• TASK REQUIREMENTS: The answer must consist of every line below that contains the word "agent".

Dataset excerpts
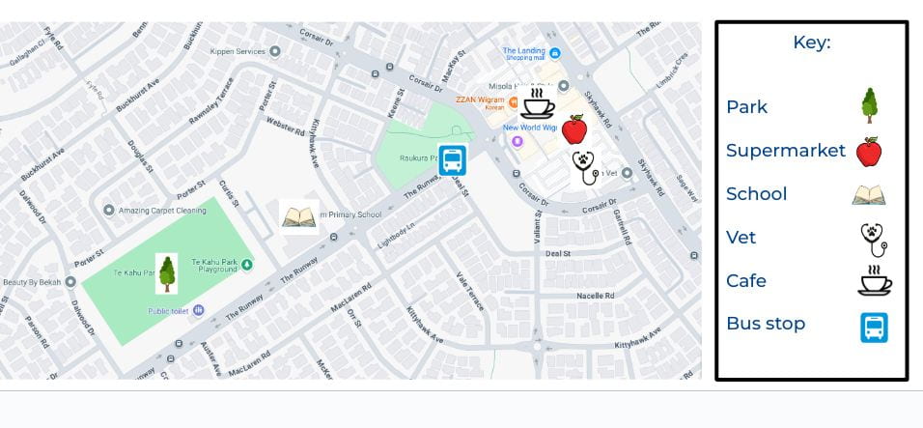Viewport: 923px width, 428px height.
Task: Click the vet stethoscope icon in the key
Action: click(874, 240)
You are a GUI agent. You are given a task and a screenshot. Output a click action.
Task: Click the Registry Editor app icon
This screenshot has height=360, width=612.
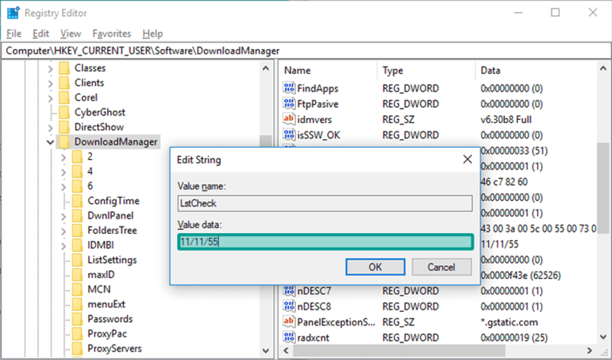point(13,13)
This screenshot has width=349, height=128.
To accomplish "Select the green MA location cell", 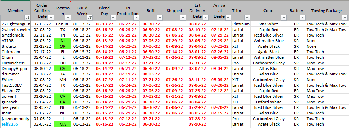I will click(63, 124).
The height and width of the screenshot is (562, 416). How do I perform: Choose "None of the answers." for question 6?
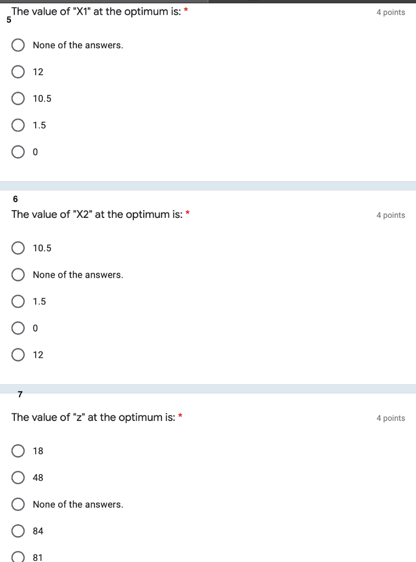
--
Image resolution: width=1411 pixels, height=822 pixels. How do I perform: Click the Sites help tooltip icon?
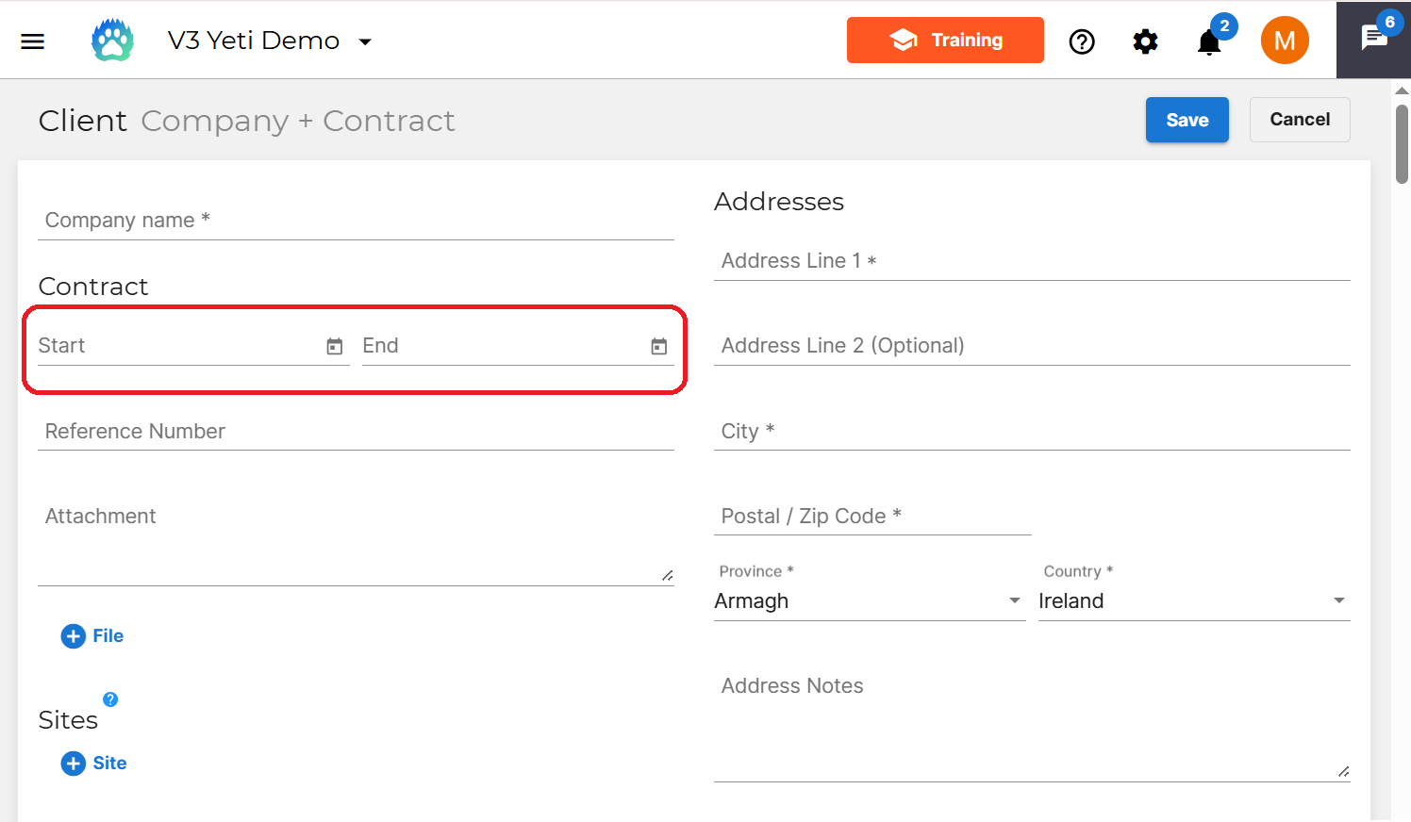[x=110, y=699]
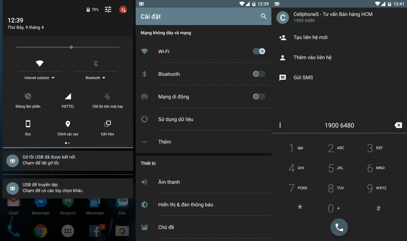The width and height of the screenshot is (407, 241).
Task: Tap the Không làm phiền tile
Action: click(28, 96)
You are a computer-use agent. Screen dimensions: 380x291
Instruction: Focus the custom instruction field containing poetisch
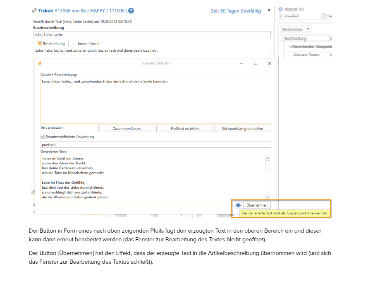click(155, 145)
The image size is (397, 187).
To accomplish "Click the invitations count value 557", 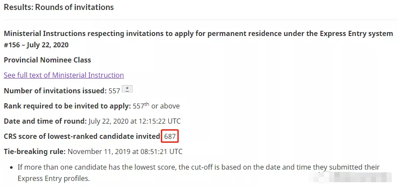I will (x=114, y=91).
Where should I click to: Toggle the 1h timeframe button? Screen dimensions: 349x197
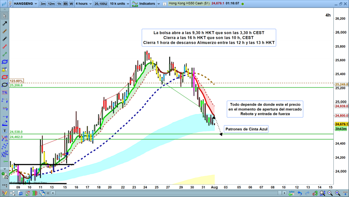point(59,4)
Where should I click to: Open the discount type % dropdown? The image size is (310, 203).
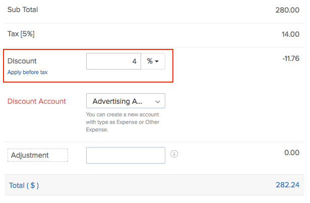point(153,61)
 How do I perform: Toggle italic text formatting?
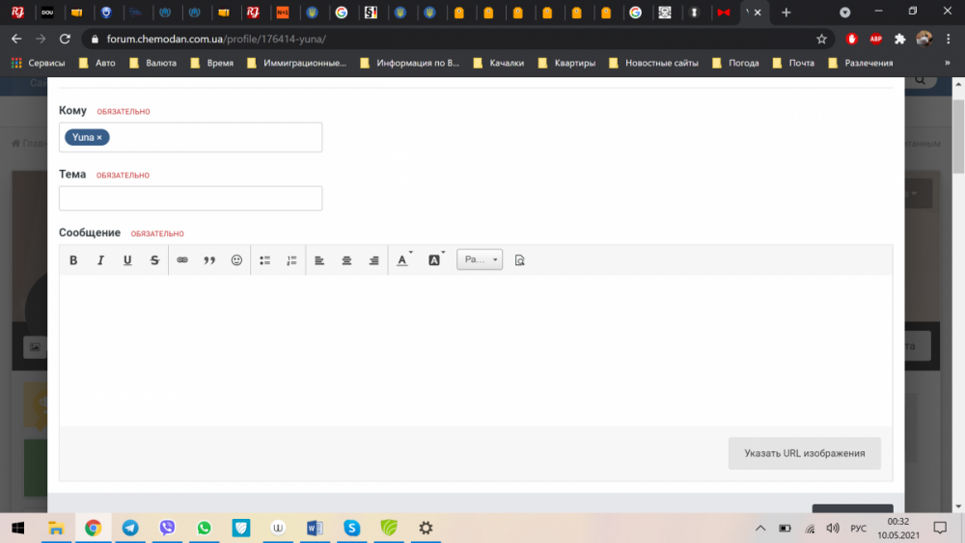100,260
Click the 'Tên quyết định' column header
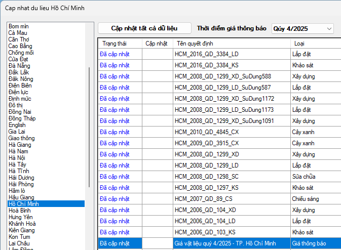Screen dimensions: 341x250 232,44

• ANSWER SPACE:
You are a GUI agent. You are given a task and a screenshot. Output a click action.
You are a computer-use agent. Screen dimensions: 380x291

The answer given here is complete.